The above quote, by Michael Polanyim, sounds awkward, doesn’t it? But Polanyim, who is the scholar who came up with the term “tacit knowledge,” is right. If you are wondering what tacit knowledge truly is, all that you need to do is ruminate on the words in the quote, as it sums tacit knowledge up quite nicely. It also explains why this is the fundamental challenge that KM professionals must overcome.
It sound strange, but it is entirely possible for people to have knowledge, and not know how to share it, or to know even know that they have that knowledge in the first place. That is why tacit knowledge is referred to in KM circles as “hidden knowledge.”
This hidden knowledge needs to be unlocked, which it is not an easy process. KM professionals must understand how people interact within a workplace. They also need to know that sometimes people share their tacit knowledge without even realizing that they are doing so. In order to solve this problem, KM professionals need to start at very specific interaction points.
Tacit Knowledge is “Pulled,” Not “Pushed”

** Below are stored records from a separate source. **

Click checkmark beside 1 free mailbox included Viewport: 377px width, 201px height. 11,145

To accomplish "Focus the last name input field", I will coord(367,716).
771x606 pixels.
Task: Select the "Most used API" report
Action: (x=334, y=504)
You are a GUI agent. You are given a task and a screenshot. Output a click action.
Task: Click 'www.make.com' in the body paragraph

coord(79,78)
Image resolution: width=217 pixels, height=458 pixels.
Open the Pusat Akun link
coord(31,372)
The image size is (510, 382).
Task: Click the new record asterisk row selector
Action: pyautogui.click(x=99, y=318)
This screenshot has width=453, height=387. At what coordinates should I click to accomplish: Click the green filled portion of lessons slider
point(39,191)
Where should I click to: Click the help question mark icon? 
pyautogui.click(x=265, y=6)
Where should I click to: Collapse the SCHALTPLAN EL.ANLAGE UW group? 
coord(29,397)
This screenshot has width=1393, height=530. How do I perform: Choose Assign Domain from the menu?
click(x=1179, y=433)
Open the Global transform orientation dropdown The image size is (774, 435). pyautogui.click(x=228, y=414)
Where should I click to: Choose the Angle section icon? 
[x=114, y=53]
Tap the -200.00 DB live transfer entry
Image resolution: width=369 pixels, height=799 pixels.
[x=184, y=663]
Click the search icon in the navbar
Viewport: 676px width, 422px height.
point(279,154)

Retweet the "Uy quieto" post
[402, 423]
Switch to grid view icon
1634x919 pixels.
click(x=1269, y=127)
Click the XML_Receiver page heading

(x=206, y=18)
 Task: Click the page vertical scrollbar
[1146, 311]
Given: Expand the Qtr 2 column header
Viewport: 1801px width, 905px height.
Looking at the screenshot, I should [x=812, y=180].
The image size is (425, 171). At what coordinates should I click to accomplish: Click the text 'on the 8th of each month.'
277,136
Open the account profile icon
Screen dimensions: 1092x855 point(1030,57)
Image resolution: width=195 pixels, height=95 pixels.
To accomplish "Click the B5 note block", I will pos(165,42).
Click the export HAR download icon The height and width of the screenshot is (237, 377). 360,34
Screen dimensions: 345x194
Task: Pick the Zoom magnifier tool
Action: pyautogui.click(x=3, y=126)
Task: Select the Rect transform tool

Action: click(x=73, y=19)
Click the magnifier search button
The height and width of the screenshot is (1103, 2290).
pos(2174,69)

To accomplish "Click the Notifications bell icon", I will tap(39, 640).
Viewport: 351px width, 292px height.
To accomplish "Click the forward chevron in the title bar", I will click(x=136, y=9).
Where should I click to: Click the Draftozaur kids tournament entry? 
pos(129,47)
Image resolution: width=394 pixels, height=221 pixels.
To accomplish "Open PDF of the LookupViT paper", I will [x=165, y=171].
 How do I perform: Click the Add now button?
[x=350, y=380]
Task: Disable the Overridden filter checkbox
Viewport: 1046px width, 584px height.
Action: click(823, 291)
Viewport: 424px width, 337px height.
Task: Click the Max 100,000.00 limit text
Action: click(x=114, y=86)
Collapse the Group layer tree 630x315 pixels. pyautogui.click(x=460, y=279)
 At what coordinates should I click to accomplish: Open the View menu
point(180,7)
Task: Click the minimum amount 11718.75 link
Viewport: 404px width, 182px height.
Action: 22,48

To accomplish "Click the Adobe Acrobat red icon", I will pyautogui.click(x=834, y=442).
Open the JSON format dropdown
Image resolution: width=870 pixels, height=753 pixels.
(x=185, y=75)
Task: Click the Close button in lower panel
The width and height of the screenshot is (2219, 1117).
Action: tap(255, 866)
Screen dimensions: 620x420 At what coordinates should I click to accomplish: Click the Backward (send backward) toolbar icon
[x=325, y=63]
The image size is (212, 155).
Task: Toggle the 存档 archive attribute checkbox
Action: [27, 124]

There is a right way and a wrong way to encourage employees to share their tacit knowledge. The sharing process needs to be set up specifically so that the knowledge is “pulled,” not “pushed.” This is due to the fact that people do not intentionally “push” tacit knowledge out in the same way that do explicit knowledge. Instead, this tacit knowledge must be “pulled” out of their heads by people asking the right questions. Through the use of these questions, people get the chance to apply this tacit knowledge to specific business cases. As the tacit knowledge is passed around, people then consciously or subconsciously absorb it for their own use, while sharing it through interactions with their colleagues.
The challenge to KM professionals lies in knowing how to simultaneously capture and record the knowledge that appears during these person-to-person interactions.
The “People” Issue: Motivation and Trust
The problem with people is that they simply do not share knowledge just because you ask them to. Instead, they share knowledge when they are with people that they trust, and are in an environment that they feel comfortable in. It is far more likely that people will share their knowledge if they are in a company with a collaborative culture. Unlike a company with a competitive culture, the collaborative set up encourages sharing and prevents employees from competing directly with each other. On top of this, KM professionals need to have the proper motivation in place before their employees will begin to share their knowledge.
Morten T. Hansen’s T-shaped management structure is a great approach that will help managers and team leaders tackle this challenge.
Think of Tacit Knowledge during your KM Strategy Development
The last piece of the tacit knowledge puzzle lies in what is called the “People, Process and Technology Framework.” This is a simple, pervasive and powerful framework for developing Knowledge Management strategies that work for every company. KM professionals need to be aware of the challenges that lie in tapping the tacit knowledge of their employees, as this knowledge will help them to develop a much more well-rounded and thriving KM strategy for their companies. And a business with good KM strategies is a very successful business, indeed.